Alphonse-Jean-Joseph-Sylvain De Valkeneer was born in Brussels, Belgium on 2 June 1898.
His parents were Sylvain De Valkeneer (1844–1930) and Jeanne Joséphine Versé (1853–1918).
He studied the humanities, then on 26 November 1915 volunteered for the Belgian Army.
He qualified as an artillery officer in Onivel, France, in 1917, then joined the 5B and 11th artillery regiments.
He was in the forces that occupied the Rhineland from 11 December 1918 to 1 February 1919.

==Colonial administrator==

De Valkeneer joined the Cie du Kasai (Kasai Company) and served there for two terms, from 23 April 1929 to 27 May 1934.
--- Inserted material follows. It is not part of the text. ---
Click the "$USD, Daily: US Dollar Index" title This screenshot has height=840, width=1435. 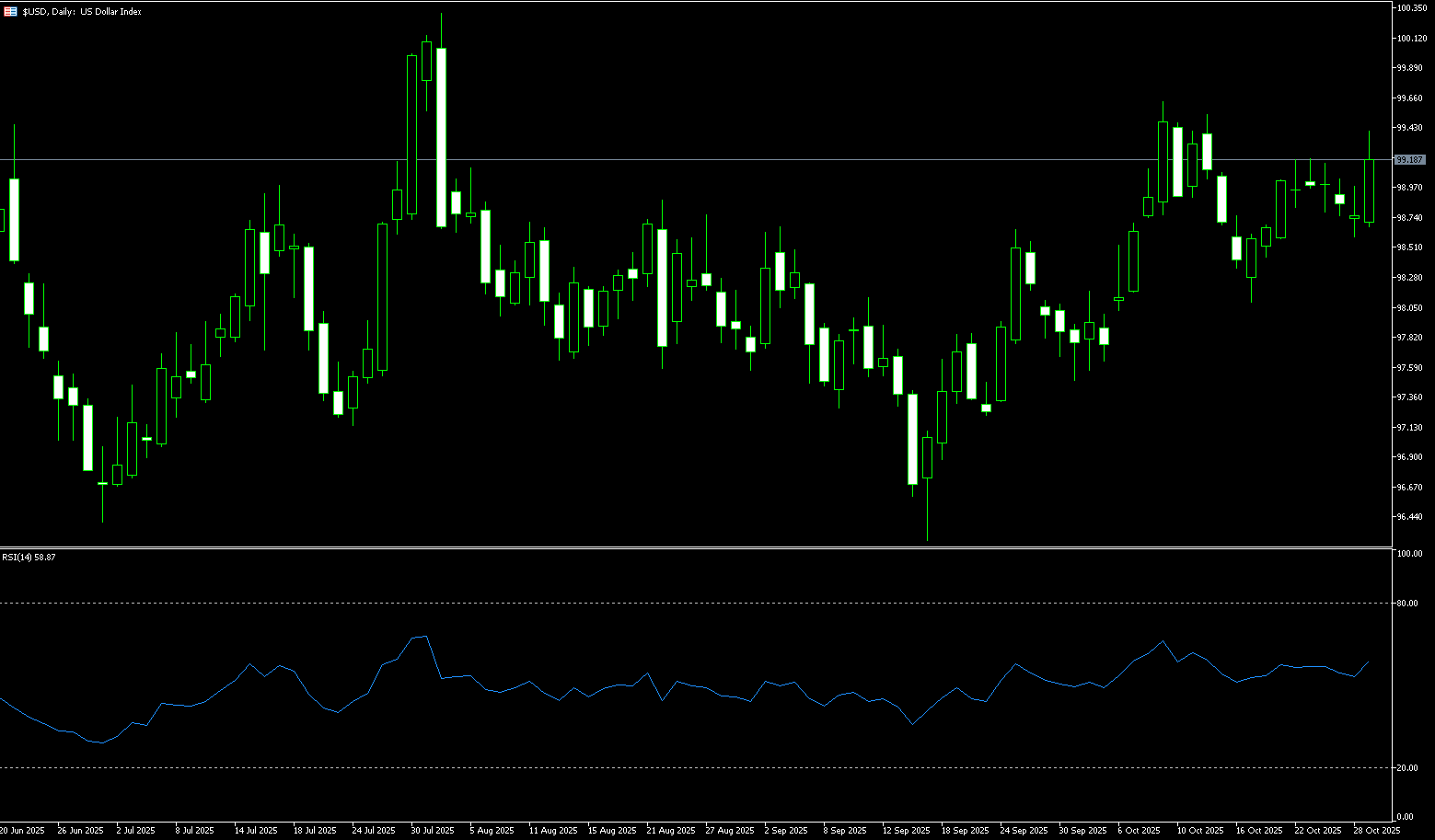tap(82, 12)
On 21 July 1936 he joined the government service of the Belgian Congo, starting as a temporary territorial administrator.
He was promoted to territorial administrator 2nd class (1 July 1938).
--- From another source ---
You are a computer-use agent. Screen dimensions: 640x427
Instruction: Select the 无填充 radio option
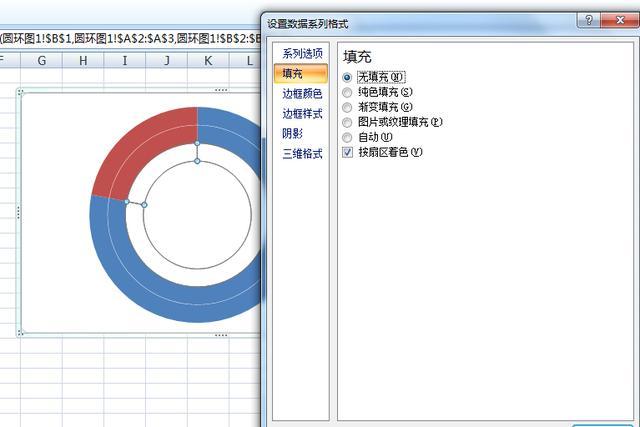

De Valkeneer was in the Force Publique of the Belgian Congo from 30 June 1940 to 6 November 1944.
He was a commander of this force in Sankuru and Kabinda.
He commanded the Lusambo territorial security battalion from 29 June 1941 to 6 November 1944, and participated in suppressing the mutiny of the XIV battalion in Lualabourg in February and March 1944, for which he was cited in the order of the day.
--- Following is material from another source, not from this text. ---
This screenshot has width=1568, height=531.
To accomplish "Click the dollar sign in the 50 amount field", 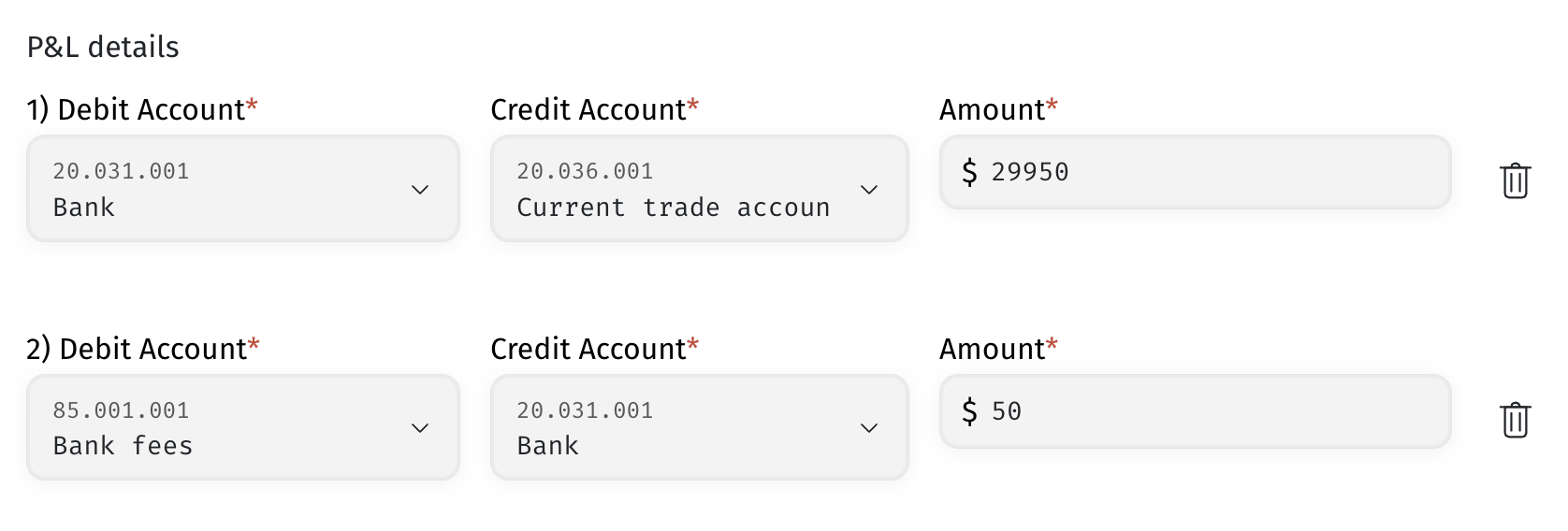I will tap(969, 411).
De Valkeneer was promoted to territorial administrator 1st class (1 July 1943), principal territorial administrator (1 June 1944), and assistant district commissioner (1 January 1949).
He was district commissioner from 1 April 1953 to 31 December 1956, then provincial commissioner from 1 January 1957 to 31 March 1959.
He became acting governor of Équateur in 1957 in place of Odon Spitaels.
He was governor of Governor of Équateur from 1 April 1959 to 1 July 1960.
He was succeeded by Laurent Eketebi, the first Congolese governor of the province.

De Valkeneer was involved in many veterinary matters, particularly in bovine brucellosis and the means to completely eradicate this illness.
De Valkeneer married twice, first in 1931 to Suzanne Marie Alix Briard (1903–1964), then to Berthe Van Campenhout (1909–1987).
He died in Uccle, Belgium, on 5 September 1973).